#### [Apply what you read]
• A. In the Medicare adherence study text, rewrite the passage from "This was a retrospective" up to and including "predictors of nonadherence.", changing "beneficiary" to "enrollee".
• B. In the Medicare adherence study text, what tool was used to create each beneficiary's comorbidity measure?
• C. Translate this sentence from the Medicare adherence study text into Spanish: "Logistic regression models were constructed to identify predictors of nonadherence."

Top of Extracted text

This study examined the prevalence of nonadherence with oral hypoglycemic agents, antihypertensive drugs (angiotensin-converting enzyme inhibitors [ACEIs] and angiotensin II receptor blockers [ARBs]), and statin medications among Medicare Part D enrollees with diabetes and analyzed the potential demographic and clinical factors that predict medication nonadherence.


This was a retrospective cohort study of Medicare Part D enrollees with diabetes from 6 states (Alabama, California, Florida, Mississippi, New York, and Ohio). Adherence was calculated as the proportion of days covered (PDC; number of days with medication on hand/number of days in the specified time interval). A PDC was derived for each of the 3 categories of medications for patients who had at least 1 claim for the same class of medication. A comorbidity measure was created for each beneficiary using the Deyo-adapted Charlson Comorbidity Index (CCI). Associations between nonadherence and patient characteristics including age, sex, race/ethnicity, and Deyo-adapted CCI were examined. Logistic regression models were constructed to identify predictors of nonadherence.

Bottom of Extracted text
Top of Dataset extract

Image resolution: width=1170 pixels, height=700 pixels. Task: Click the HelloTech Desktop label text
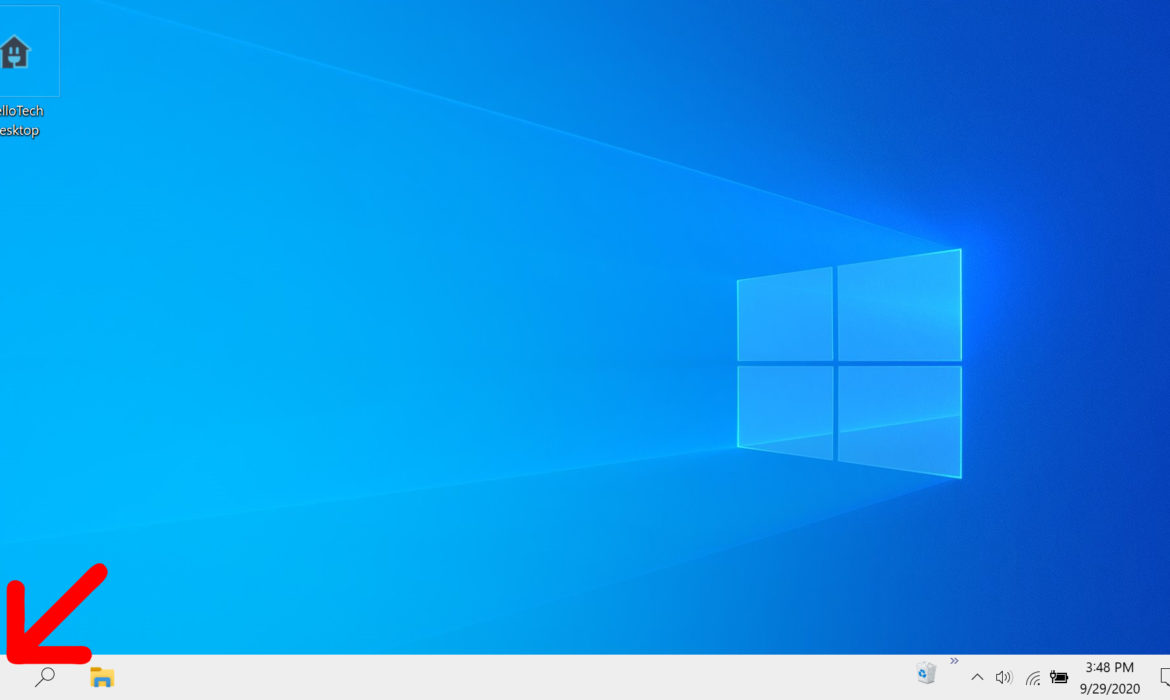coord(21,121)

Bottom of Dataset extract

#### [Exercise responses]
• A.
This was a retrospective cohort study of Medicare Part D enrollees with diabetes from 6 states (Alabama, California, Florida, Mississippi, New York, and Ohio). Adherence was calculated as the proportion of days covered (PDC; number of days with medication on hand/number of days in the specified time interval). A PDC was derived for each of the 3 categories of medications for patients who had at least 1 claim for the same class of medication. A comorbidity measure was created for each enrollee using the Deyo-adapted Charlson Comorbidity Index (CCI). Associations between nonadherence and patient characteristics including age, sex, race/ethnicity, and Deyo-adapted CCI were examined. Logistic regression models were constructed to identify predictors of nonadherence.

• B. The Deyo-adapted Charlson Comorbidity Index (CCI).

• C. Se construyeron modelos de regresión logística para identificar los predictores de la falta de adherencia.